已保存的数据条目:
------------------------

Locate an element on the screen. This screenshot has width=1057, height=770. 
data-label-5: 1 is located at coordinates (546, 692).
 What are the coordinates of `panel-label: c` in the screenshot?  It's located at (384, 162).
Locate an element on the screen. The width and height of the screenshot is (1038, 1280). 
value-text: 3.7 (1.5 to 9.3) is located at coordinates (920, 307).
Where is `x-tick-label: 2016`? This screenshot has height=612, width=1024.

------------------------

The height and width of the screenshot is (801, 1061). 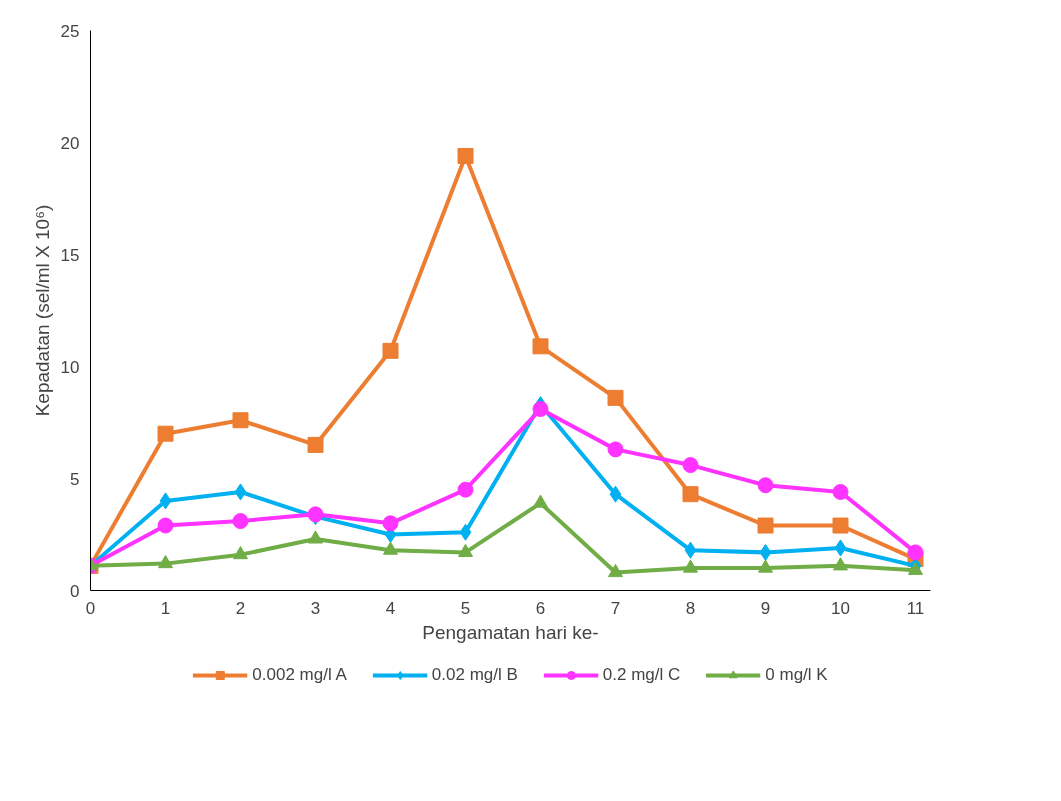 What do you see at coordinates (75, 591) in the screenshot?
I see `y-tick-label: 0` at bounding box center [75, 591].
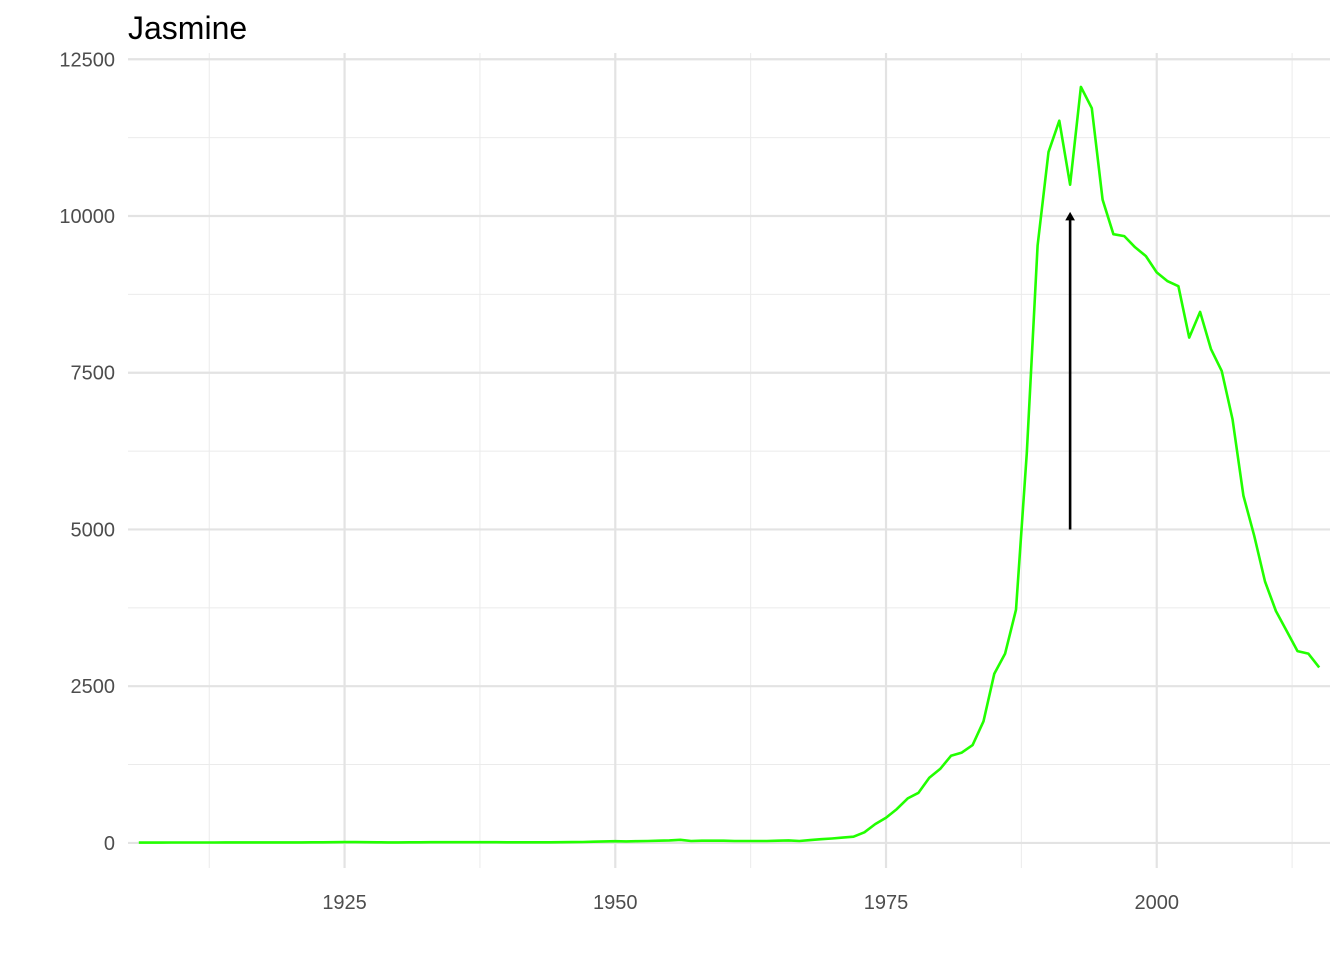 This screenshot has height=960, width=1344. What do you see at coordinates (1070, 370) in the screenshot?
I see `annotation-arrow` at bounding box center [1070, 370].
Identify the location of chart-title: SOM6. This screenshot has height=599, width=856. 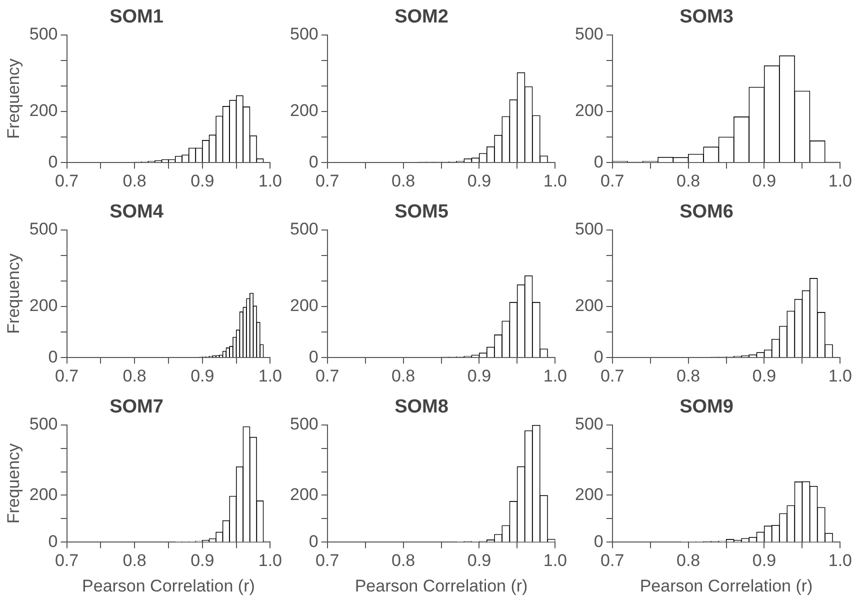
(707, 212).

------------------------

请将从含有"Locate an element on the screen. This"的那一行到含有"has height=612, width=1024."的那一行中的"screenshot"替换为"image"，其余内容保持不变，然后写出这些行，可以吗？

▶ [详细解答]
Locate an element on the screen. This image has width=1057, height=770. 
data-label-5: 1 is located at coordinates (546, 692).
 What are the coordinates of `panel-label: c` in the image?  It's located at (384, 162).
Locate an element on the screen. The width and height of the image is (1038, 1280). 
value-text: 3.7 (1.5 to 9.3) is located at coordinates (920, 307).
Where is `x-tick-label: 2016`? This image has height=612, width=1024.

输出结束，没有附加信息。